§ WORK INSTRUCTIONS: In the entries below, reproduce word for word the lines beginning with the one containing "Image resolution: width=947" and continuing through the one containing "local-tasks-tabs: Перегляд Редагувати".

[Stored records]

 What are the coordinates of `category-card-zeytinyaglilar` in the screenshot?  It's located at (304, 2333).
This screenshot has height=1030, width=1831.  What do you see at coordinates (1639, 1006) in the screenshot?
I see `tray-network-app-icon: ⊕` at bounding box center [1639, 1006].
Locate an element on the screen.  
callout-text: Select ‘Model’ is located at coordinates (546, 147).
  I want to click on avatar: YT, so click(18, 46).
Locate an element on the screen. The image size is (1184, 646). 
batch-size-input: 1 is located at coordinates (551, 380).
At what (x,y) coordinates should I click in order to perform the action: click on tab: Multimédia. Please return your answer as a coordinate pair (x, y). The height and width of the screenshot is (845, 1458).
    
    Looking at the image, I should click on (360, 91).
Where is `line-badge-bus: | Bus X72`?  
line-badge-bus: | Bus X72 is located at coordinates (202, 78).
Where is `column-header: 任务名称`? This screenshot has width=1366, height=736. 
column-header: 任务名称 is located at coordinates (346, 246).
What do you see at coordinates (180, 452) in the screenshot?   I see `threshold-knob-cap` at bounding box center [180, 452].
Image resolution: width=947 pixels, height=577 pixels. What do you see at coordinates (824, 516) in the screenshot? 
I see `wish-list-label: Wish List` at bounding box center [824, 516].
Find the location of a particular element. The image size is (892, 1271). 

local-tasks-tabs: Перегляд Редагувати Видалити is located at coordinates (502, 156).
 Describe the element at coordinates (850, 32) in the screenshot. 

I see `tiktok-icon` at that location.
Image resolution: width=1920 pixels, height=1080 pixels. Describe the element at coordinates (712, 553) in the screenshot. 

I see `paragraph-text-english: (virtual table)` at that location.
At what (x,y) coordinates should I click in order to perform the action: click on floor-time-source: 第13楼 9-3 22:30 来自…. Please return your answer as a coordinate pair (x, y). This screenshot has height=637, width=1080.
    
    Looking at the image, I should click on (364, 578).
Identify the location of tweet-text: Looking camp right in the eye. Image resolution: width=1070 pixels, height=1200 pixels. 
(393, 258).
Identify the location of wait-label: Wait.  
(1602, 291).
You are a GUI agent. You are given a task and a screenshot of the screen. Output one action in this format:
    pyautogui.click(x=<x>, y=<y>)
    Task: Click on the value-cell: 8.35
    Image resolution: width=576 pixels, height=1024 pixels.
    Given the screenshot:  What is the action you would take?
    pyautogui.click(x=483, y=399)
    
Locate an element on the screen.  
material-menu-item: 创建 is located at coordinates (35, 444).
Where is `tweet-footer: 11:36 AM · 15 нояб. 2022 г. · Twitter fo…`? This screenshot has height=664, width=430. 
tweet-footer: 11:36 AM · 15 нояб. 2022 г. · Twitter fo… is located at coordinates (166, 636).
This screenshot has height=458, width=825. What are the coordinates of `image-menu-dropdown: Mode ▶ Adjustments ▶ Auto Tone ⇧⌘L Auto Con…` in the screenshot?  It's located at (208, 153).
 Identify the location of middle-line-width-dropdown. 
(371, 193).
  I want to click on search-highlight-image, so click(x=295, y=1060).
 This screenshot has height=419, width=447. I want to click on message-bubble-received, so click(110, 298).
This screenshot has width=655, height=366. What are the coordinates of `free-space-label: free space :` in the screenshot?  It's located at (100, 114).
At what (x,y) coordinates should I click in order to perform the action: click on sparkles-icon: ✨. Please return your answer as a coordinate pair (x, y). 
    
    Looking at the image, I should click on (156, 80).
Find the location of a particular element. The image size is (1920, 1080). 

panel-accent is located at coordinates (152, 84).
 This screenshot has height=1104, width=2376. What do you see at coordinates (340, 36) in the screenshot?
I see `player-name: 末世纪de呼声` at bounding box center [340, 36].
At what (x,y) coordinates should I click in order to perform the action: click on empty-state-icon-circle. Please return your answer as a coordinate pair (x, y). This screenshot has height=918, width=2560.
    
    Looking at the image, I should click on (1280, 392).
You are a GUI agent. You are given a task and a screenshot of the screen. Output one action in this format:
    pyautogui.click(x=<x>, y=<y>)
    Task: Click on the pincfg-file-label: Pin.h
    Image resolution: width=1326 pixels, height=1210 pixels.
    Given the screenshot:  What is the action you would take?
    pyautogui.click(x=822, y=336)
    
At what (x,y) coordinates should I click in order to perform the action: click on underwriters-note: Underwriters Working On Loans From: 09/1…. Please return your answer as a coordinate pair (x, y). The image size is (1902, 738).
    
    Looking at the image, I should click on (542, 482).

§ ANSWER FOR THIS EXERCISE:
Image resolution: width=947 pixels, height=577 pixels. What do you see at coordinates (824, 516) in the screenshot? 
I see `wish-list-label: Wish List` at bounding box center [824, 516].
Find the location of a particular element. The image size is (892, 1271). 

local-tasks-tabs: Перегляд Редагувати Видалити is located at coordinates (502, 156).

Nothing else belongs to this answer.